(Saved entries)
------------------------------
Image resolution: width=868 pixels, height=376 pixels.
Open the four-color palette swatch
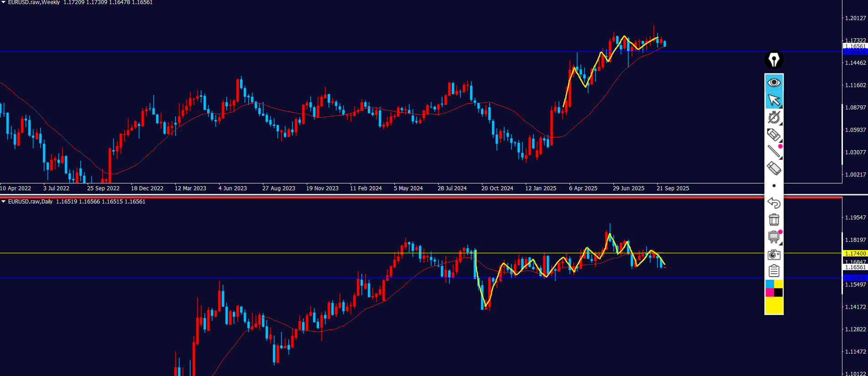[x=774, y=288]
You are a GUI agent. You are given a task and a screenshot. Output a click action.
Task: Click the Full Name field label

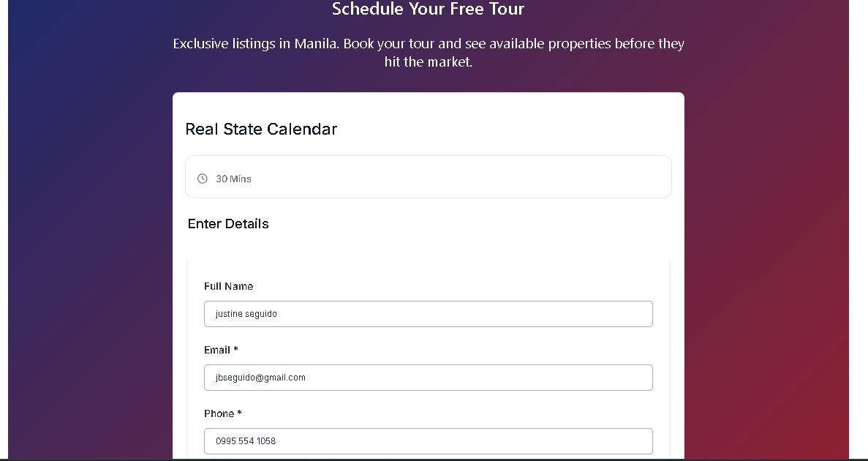[x=228, y=286]
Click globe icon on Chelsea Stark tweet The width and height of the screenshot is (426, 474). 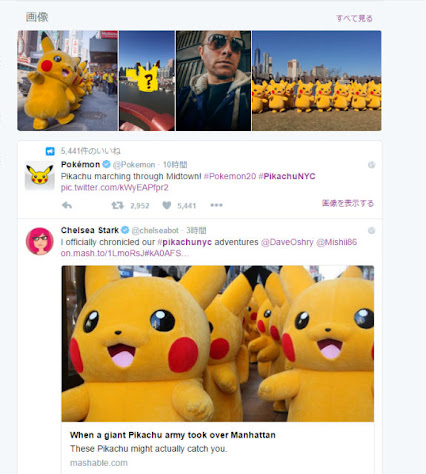371,231
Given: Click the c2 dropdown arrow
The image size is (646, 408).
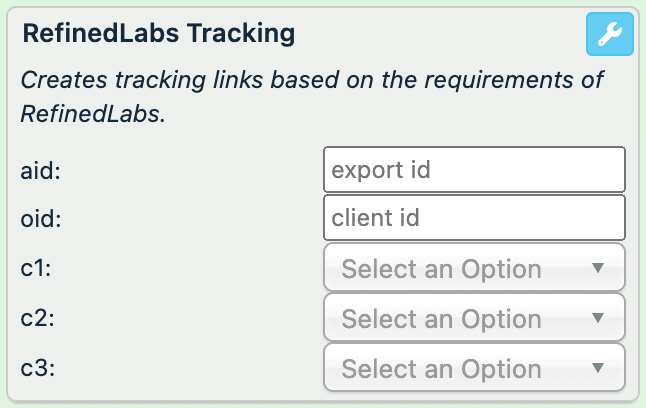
------------------------------
= Work task =
Reproduce exactly, with nothing added, the lines from the line with "Given: Click the c2 dropdown arrow" through the end of the entries above; pictures are to be left out.

= Answer space =
Given: Click the c2 dropdown arrow
The image size is (646, 408).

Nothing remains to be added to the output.